[EXERCISE BRIEF] Show me every line in the listing that has the word "Radio".

Top of DATA IN THIS EXERCISE

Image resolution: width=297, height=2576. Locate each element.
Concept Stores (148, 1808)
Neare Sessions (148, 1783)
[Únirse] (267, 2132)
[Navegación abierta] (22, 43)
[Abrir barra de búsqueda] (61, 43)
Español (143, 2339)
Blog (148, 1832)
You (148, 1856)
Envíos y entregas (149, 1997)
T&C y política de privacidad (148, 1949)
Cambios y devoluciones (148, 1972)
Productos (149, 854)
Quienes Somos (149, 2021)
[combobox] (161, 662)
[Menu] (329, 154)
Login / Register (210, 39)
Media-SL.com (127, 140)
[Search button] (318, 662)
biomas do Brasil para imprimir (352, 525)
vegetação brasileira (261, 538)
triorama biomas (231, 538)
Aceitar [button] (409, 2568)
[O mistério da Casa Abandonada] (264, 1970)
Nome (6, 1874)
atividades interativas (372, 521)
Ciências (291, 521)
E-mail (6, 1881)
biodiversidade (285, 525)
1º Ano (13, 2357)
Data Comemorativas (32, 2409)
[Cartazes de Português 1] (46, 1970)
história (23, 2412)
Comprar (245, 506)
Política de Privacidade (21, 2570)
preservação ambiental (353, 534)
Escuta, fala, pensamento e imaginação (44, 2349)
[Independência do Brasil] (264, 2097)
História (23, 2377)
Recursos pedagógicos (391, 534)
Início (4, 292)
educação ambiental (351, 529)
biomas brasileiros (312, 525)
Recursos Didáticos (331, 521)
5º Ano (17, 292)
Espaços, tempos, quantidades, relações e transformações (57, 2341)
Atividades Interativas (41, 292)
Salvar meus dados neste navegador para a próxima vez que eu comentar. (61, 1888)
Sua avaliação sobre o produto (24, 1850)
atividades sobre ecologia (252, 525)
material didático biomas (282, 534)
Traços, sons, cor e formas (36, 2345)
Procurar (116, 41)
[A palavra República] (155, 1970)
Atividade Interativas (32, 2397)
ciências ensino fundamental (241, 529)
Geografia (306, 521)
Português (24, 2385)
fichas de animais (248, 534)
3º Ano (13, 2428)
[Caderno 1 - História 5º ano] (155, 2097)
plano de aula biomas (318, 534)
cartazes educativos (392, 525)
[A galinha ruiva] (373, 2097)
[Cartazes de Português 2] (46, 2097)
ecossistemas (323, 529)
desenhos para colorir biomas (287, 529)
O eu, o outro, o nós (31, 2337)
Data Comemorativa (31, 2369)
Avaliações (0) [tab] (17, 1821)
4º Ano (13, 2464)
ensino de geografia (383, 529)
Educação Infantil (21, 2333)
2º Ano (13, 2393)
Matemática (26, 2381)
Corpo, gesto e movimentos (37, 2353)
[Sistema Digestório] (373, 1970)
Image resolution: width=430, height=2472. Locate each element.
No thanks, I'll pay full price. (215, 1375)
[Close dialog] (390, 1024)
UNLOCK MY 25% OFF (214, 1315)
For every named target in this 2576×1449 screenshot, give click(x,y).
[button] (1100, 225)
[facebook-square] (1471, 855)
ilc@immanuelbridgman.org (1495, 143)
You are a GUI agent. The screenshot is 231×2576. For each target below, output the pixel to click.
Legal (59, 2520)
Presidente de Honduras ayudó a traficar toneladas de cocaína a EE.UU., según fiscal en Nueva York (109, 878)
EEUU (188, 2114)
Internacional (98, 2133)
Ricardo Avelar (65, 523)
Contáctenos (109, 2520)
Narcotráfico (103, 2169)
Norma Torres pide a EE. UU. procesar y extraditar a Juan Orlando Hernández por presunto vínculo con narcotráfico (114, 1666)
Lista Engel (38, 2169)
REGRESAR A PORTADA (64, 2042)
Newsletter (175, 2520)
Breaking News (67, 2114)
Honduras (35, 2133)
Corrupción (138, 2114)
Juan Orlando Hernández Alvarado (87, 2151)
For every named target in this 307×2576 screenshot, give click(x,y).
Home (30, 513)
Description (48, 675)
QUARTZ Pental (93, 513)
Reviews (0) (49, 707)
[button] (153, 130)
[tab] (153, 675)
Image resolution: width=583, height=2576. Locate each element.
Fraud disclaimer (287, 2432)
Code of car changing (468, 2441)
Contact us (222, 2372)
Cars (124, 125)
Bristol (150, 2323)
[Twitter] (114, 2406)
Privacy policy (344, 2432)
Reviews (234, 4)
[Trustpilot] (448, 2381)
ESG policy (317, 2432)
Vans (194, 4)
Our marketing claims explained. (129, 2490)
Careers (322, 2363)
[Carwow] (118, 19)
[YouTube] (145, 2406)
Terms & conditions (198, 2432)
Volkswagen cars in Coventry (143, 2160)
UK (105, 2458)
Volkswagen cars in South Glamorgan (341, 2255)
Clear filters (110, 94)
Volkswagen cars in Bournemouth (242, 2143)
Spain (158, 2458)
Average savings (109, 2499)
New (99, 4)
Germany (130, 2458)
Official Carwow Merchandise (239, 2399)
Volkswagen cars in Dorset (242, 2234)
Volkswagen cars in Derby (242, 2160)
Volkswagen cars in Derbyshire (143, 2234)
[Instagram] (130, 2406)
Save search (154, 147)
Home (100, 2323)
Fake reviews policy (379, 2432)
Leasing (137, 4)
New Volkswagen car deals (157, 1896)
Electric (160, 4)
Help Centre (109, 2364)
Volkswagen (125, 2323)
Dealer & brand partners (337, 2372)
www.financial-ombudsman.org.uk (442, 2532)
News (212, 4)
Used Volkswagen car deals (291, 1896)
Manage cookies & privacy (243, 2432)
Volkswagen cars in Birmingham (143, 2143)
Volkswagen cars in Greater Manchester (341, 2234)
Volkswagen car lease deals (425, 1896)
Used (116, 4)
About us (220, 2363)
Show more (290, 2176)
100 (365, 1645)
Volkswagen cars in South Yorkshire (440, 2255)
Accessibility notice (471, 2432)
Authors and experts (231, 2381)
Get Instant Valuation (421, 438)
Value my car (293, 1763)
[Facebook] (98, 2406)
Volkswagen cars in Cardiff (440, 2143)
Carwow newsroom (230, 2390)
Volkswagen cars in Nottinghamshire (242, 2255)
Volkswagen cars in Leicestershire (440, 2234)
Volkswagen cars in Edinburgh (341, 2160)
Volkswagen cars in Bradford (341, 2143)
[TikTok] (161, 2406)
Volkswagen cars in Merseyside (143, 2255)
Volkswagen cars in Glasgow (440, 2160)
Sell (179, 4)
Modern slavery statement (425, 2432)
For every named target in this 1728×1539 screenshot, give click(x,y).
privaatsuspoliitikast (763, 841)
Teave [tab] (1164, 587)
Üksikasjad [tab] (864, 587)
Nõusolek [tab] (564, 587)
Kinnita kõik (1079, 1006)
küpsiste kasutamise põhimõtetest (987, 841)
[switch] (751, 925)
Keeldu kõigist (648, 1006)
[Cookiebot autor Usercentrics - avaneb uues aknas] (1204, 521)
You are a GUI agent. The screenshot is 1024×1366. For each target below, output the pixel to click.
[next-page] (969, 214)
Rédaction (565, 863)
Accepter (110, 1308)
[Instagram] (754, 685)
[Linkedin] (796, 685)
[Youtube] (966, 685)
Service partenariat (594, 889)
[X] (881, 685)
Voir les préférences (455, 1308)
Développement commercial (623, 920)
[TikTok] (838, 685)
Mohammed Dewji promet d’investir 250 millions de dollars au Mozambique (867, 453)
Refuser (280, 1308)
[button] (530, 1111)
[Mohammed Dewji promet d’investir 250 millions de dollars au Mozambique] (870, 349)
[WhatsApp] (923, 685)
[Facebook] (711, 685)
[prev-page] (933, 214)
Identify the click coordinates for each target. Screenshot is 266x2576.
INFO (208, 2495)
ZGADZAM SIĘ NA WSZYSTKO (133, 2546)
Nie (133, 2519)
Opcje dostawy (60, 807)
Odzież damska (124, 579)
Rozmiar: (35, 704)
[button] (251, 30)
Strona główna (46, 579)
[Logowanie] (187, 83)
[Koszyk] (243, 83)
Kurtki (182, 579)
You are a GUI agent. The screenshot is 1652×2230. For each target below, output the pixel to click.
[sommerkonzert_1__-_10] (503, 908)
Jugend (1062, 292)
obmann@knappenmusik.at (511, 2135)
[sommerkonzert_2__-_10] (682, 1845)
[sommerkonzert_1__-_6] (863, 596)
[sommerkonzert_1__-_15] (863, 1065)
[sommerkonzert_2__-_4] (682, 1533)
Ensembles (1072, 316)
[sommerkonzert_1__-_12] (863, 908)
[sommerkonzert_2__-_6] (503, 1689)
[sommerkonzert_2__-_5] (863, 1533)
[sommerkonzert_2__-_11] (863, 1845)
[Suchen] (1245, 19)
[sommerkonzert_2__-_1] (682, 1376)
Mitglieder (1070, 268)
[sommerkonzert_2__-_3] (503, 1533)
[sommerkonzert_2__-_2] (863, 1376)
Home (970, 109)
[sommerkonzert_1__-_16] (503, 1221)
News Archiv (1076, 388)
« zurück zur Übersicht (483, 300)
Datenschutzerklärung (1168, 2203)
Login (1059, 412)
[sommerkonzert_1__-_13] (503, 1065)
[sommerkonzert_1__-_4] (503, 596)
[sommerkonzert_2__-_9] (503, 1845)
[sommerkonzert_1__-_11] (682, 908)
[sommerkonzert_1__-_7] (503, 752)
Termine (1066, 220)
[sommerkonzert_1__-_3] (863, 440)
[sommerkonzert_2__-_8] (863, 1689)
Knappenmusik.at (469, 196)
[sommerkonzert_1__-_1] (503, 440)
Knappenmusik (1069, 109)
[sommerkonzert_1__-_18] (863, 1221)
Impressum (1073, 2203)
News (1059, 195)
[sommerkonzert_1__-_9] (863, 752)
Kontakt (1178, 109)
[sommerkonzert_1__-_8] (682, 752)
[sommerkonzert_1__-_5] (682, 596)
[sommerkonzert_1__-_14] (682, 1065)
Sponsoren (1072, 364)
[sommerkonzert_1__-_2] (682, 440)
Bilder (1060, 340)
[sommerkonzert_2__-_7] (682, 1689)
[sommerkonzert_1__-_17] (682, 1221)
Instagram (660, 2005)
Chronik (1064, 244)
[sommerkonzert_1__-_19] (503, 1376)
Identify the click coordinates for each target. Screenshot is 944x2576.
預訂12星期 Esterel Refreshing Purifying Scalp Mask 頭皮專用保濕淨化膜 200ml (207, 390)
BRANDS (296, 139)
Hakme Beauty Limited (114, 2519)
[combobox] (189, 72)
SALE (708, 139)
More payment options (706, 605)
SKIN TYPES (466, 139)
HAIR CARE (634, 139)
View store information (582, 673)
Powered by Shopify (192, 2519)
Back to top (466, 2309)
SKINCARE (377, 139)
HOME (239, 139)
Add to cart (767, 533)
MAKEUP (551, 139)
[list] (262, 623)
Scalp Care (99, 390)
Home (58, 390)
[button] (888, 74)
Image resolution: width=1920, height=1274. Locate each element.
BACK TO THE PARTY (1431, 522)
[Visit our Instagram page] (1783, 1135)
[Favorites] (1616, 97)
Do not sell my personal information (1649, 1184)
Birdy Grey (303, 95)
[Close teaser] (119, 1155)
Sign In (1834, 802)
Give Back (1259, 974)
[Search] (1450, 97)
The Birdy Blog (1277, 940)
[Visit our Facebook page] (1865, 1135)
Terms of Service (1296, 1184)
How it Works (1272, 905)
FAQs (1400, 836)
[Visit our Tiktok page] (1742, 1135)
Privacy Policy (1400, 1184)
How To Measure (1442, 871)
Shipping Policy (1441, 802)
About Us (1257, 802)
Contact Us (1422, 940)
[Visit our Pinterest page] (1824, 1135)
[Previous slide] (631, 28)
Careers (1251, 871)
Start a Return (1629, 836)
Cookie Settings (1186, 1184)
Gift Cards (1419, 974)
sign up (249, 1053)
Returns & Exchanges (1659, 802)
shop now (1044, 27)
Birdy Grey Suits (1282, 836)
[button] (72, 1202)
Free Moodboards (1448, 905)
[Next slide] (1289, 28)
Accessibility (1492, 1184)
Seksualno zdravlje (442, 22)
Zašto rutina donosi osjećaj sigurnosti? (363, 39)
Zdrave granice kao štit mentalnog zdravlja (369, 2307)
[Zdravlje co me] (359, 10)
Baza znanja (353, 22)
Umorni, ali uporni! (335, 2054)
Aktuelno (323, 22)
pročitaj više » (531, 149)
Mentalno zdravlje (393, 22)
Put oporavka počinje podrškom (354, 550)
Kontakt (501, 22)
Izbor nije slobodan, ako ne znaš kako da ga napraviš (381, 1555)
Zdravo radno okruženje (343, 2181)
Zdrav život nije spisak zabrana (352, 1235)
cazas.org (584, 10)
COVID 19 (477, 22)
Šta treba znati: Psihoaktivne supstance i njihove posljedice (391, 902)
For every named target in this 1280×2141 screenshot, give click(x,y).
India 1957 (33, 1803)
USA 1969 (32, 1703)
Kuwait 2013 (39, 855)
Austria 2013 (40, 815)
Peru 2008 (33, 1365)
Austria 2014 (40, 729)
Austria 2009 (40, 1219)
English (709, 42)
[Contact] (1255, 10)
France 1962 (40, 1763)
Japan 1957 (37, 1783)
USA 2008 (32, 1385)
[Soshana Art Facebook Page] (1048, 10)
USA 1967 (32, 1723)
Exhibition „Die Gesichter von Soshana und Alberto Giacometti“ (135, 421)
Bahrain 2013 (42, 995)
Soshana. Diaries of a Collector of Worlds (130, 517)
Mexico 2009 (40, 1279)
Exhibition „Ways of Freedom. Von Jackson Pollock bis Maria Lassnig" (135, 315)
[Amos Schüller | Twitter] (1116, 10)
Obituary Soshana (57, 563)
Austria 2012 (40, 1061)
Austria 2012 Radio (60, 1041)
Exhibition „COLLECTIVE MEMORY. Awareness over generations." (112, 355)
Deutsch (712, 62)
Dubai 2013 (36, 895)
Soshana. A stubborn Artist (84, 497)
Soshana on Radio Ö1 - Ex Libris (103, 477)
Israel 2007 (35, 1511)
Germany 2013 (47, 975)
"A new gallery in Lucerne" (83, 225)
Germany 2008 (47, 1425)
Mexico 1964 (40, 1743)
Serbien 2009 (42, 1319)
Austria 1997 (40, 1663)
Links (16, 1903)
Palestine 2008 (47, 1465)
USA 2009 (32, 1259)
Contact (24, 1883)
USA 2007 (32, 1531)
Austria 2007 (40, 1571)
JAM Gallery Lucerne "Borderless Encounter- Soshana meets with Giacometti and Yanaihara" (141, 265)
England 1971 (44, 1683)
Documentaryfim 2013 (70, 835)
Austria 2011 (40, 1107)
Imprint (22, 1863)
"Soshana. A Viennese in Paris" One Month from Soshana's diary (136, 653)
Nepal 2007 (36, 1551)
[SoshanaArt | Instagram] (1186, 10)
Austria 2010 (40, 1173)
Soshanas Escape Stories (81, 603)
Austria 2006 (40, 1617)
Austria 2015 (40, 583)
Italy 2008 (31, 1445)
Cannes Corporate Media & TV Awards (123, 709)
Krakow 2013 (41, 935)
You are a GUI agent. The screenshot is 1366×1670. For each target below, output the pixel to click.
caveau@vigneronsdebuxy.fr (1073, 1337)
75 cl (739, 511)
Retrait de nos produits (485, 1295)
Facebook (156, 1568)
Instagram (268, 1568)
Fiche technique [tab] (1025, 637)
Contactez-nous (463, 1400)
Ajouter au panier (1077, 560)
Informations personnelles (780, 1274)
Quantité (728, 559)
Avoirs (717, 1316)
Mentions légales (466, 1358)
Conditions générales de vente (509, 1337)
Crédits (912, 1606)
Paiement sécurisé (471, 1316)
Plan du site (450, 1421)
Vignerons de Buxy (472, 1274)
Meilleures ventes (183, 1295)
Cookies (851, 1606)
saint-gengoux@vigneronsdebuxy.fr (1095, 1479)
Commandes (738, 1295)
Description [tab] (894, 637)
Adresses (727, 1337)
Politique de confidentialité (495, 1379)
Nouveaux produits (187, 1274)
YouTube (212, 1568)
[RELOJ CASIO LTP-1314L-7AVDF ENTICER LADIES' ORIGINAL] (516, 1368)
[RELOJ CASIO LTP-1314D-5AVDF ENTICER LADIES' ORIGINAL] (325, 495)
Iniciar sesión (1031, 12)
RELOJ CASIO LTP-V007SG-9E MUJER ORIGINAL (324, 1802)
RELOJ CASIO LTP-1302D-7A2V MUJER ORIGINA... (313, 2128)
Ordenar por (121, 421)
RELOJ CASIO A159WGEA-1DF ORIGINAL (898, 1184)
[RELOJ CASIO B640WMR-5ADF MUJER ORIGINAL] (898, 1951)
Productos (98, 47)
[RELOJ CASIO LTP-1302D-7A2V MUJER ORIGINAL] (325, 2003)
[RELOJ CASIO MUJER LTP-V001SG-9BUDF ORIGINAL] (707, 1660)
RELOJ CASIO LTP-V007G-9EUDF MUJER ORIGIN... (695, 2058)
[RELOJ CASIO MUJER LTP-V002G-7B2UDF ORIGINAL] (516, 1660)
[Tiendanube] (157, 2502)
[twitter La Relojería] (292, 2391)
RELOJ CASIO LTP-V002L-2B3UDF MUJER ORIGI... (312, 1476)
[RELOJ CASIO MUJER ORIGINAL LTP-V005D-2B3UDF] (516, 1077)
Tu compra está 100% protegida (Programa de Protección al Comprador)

Bottom of DATA IN THIS EXERCISE

[RESPONSE]
Austria 2012 Radio (60, 1041)
Soshana on Radio Ö1 - Ex Libris (103, 477)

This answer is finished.